Locate every line in the entries below that contains the string "size", and copy each one in full. Matching is case-sensitive.

----

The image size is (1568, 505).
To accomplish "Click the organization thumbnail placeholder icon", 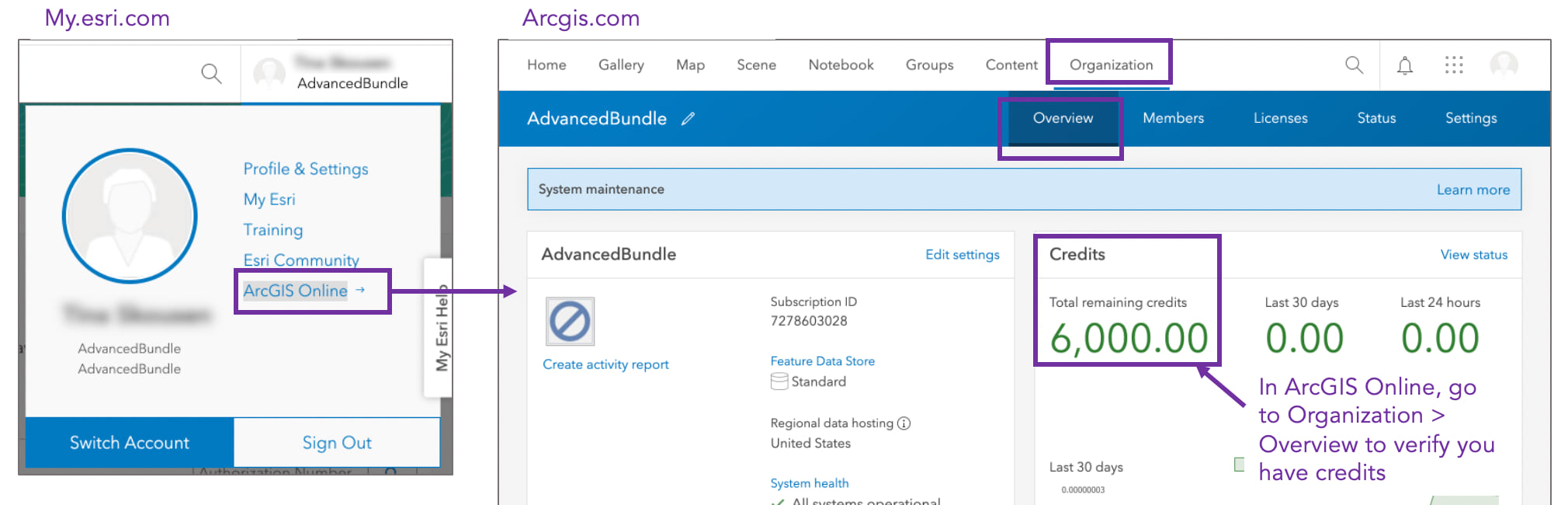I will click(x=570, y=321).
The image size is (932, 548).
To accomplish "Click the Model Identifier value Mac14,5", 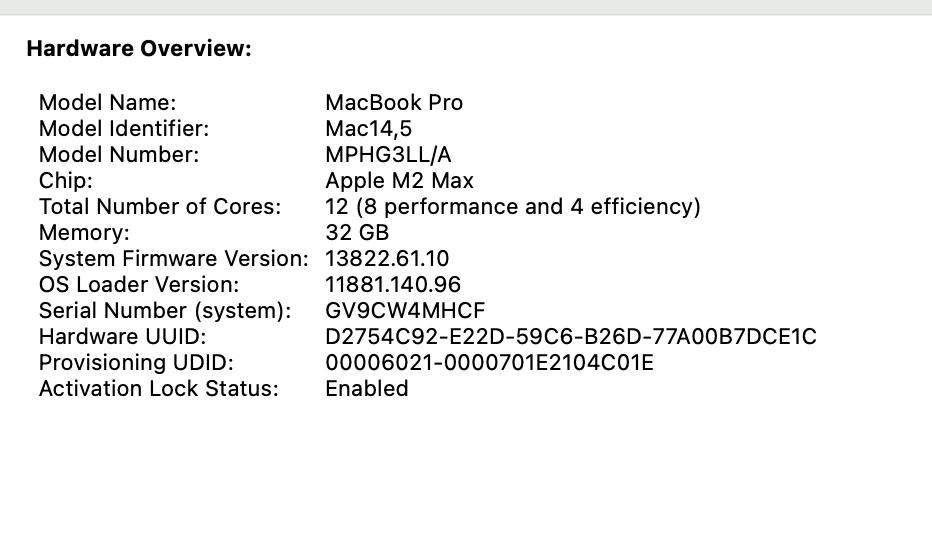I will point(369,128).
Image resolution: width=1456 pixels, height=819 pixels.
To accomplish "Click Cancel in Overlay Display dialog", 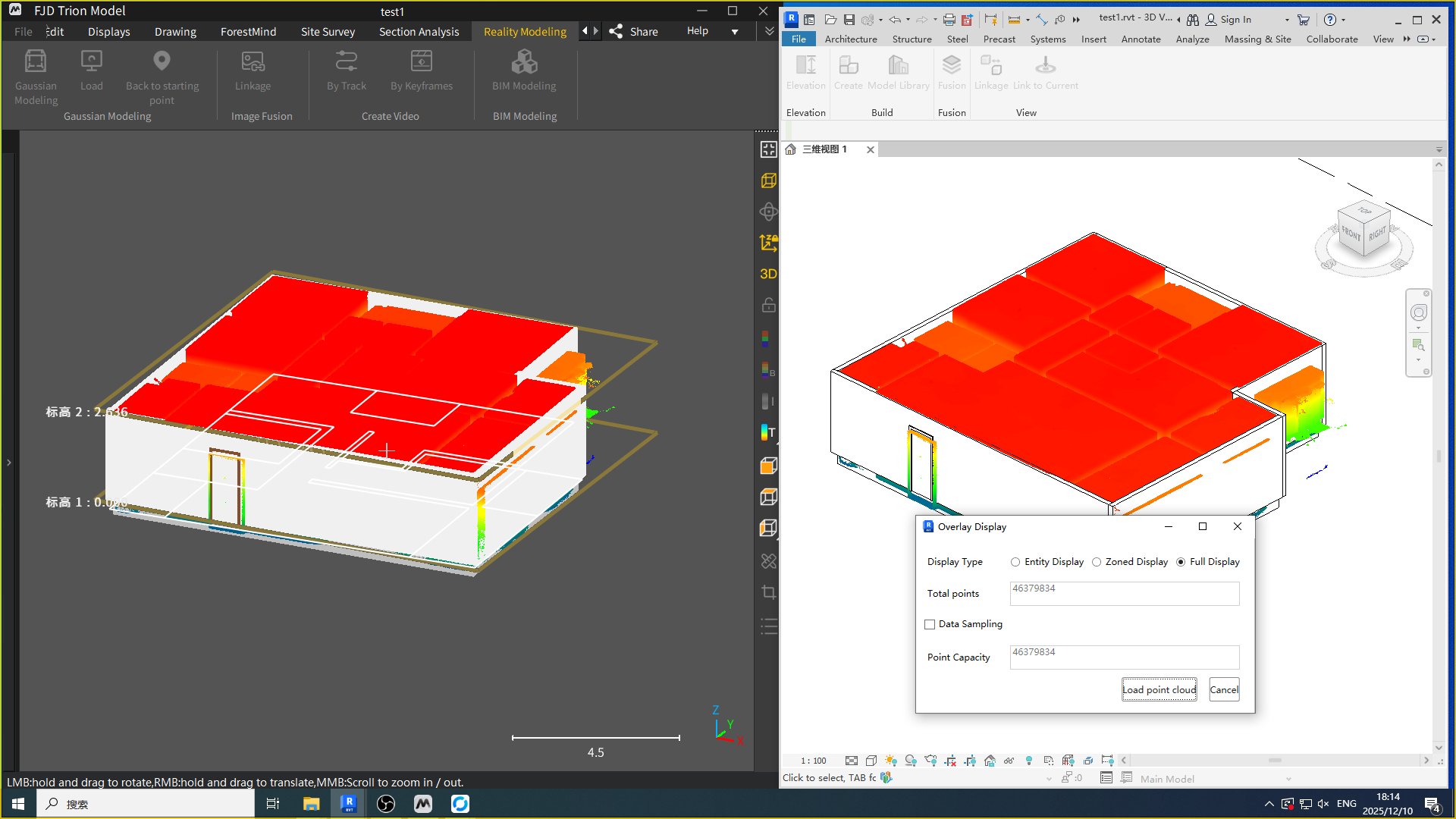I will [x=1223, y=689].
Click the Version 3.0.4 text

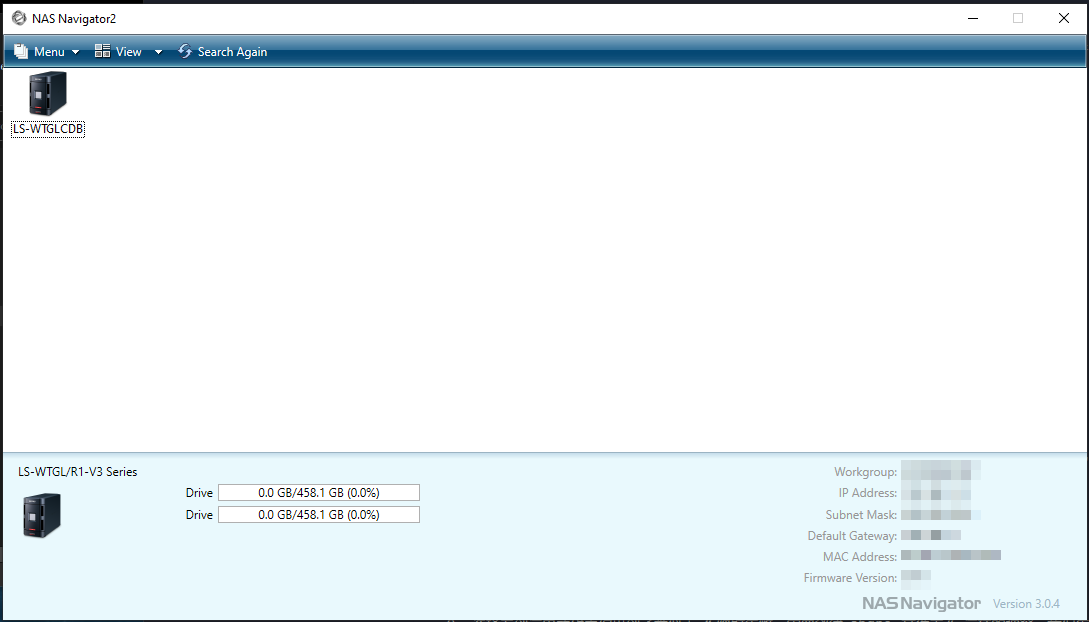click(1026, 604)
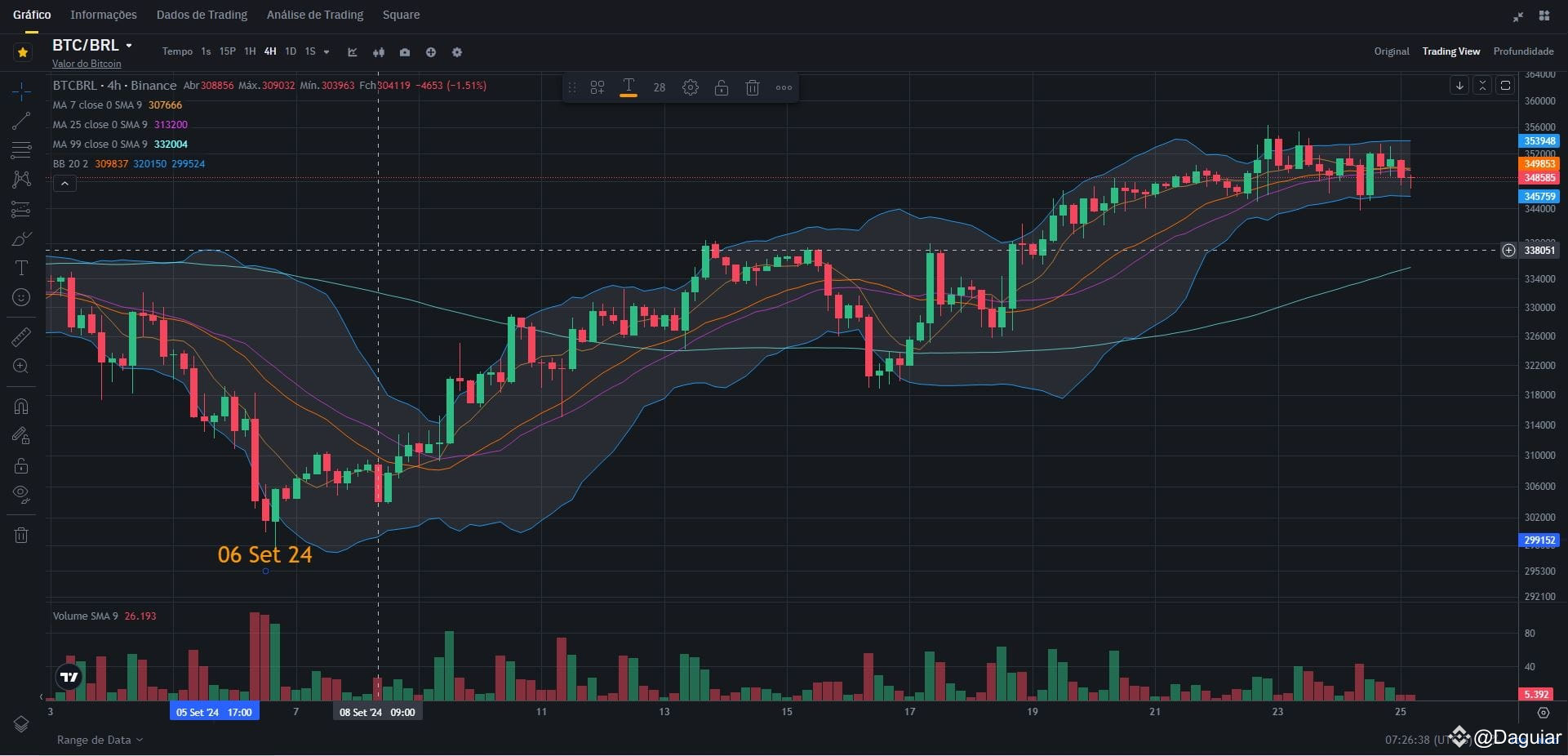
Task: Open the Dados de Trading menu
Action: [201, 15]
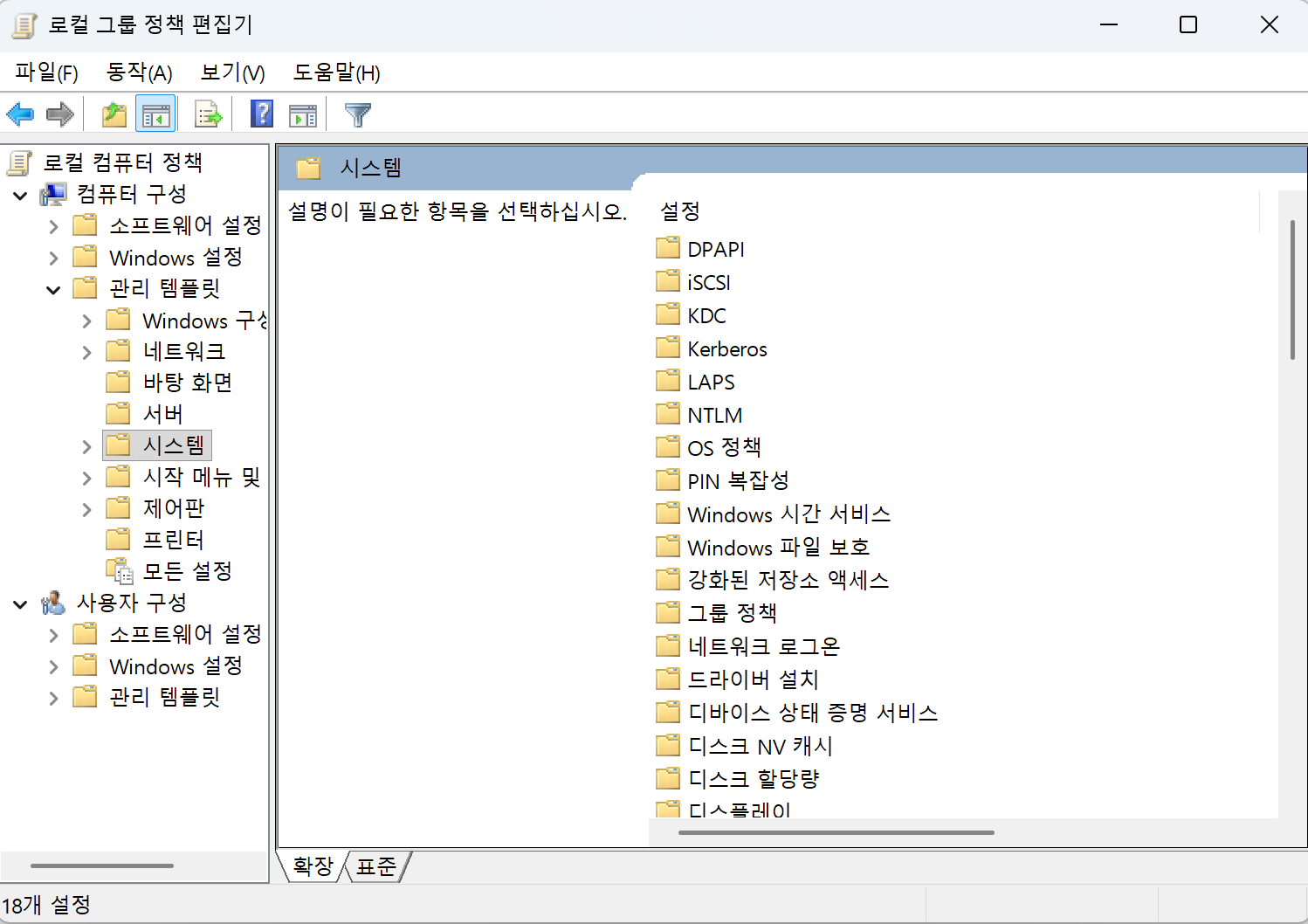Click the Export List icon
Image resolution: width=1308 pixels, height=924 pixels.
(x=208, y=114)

----

*SOLUTION:*
The image size is (1568, 505).
The image size is (932, 548).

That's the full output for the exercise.